= Todd Foster =

American boxer

Todd Foster (born August 27, 1967, in Great Falls, Montana) is a former American boxer in the Welterweight division.

==Amateur career==
Foster was an amateur boxing standout. In the Light welterweight division, he was the 1987 National Golden Gloves champion, silver medalist at the 1987 Pan American Games, and 1988 United States Amateur champion, which earned a seed in the Olympic trials.

==Olympic results==
Foster was a member of the 1988 US Olympic Team, boxing as a Light Welterweight. His results were:
- 1st round bye
- Defeated Khalid Rahilou (Morocco) KO 2
- Defeated Chun Jil-Chun (South Korea) KO 2 Note: Chun was confused by the multi-ring setup with a bell to end rounds in a different ring and a gong in his own, and stopped fighting in the middle of a round after hearing a bell and was hit by Foster.

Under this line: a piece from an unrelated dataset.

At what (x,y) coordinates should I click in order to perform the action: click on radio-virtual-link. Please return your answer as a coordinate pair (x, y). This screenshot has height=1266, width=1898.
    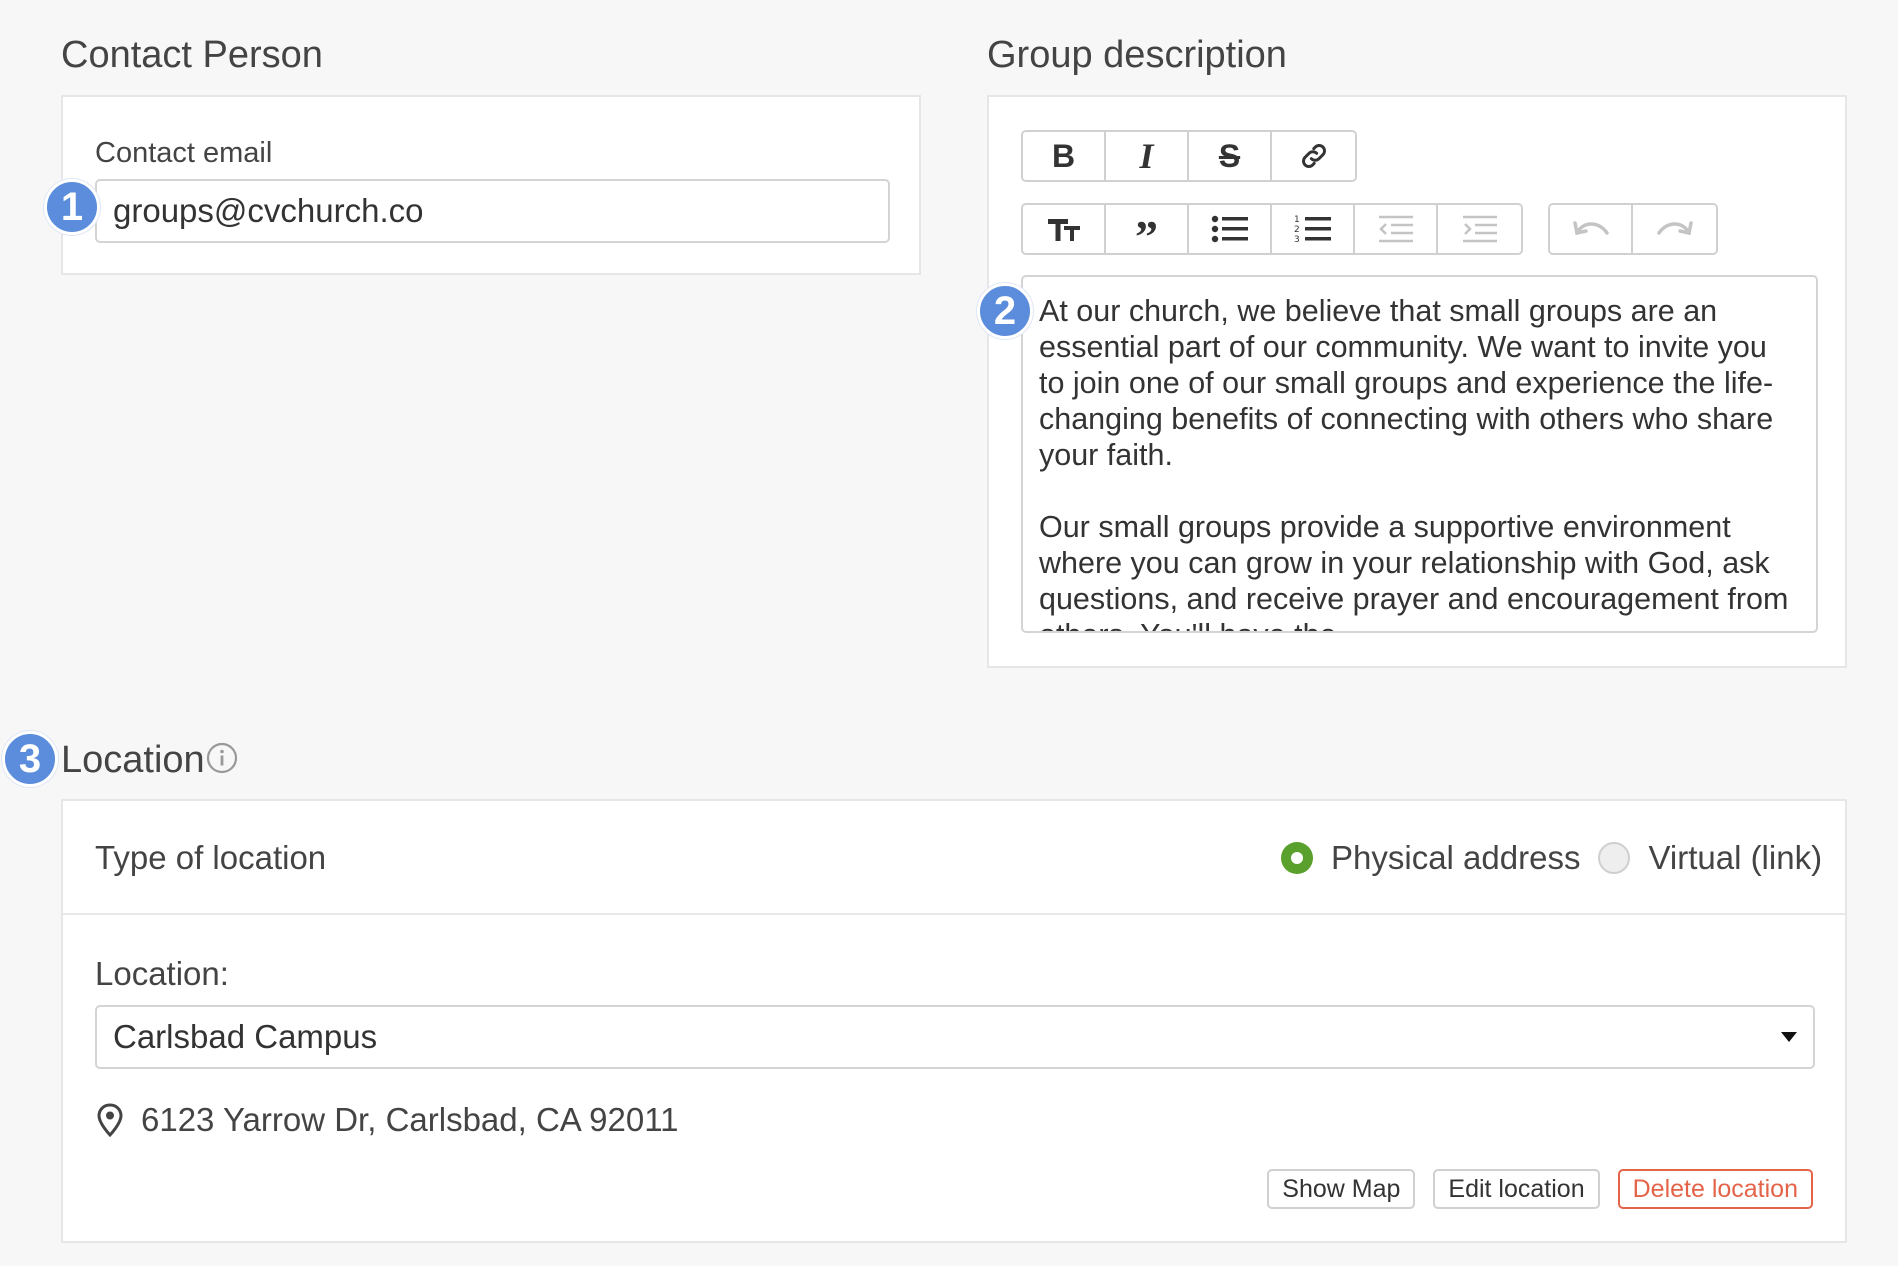
    Looking at the image, I should click on (1614, 858).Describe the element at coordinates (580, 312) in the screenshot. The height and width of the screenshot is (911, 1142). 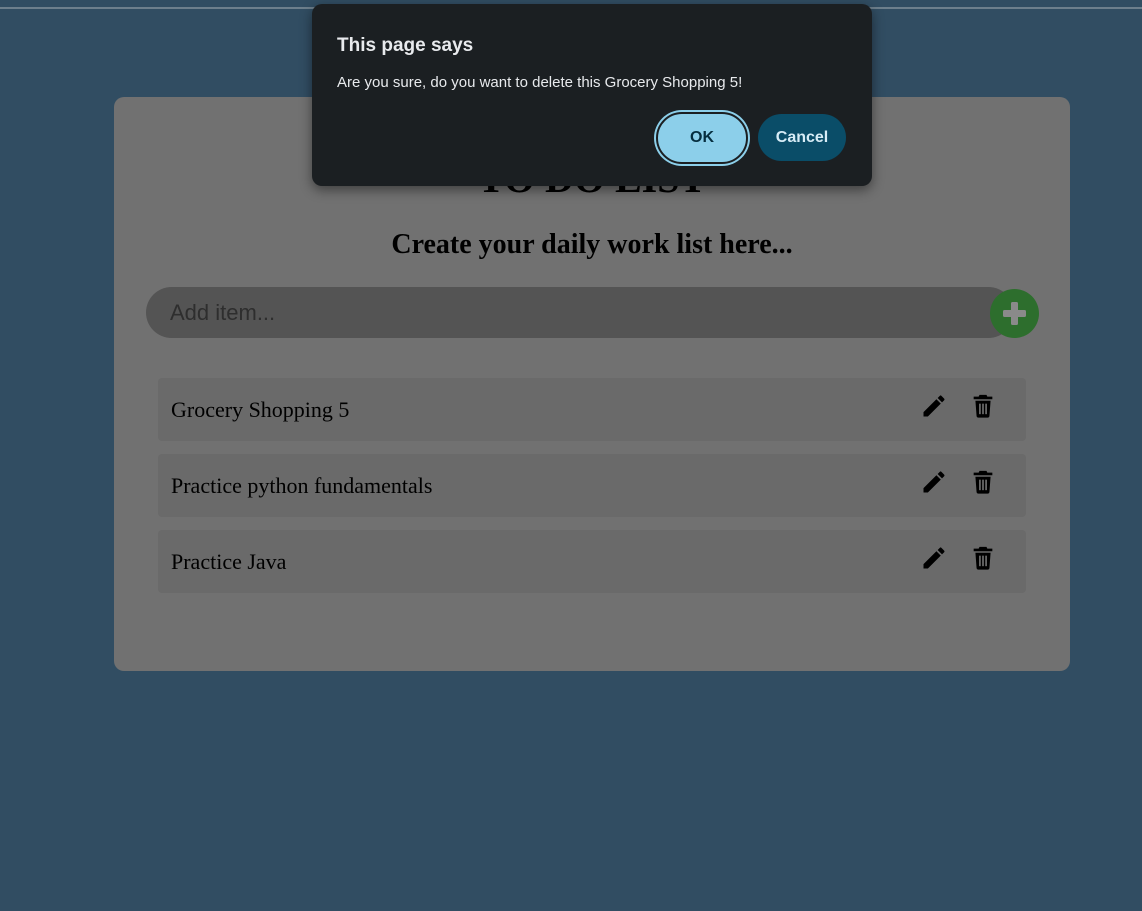
I see `add-item-input` at that location.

Chun's coaches could be seen ringside directing Chun to fall, thinking they could win by foul. Chun was counted out, as there was no foul. The South Korean (host country) team protested and later in the day the boxers returned to the ring to fight again. Foster won by KO.
- Lost to Grahame Cheney (Australia) 2-g

==Professional career==
"Kid" Foster turned pro in 1989 and won his first 22 fights, setting up a bout with former champ Jimmy Paul in 1992. Paul won by an upset KO in the 7th round. In 1995 he challenged Hector Camacho for the IBC Welterweight Title, but lost via TKO in the 5th round. Foster later retired in 2001.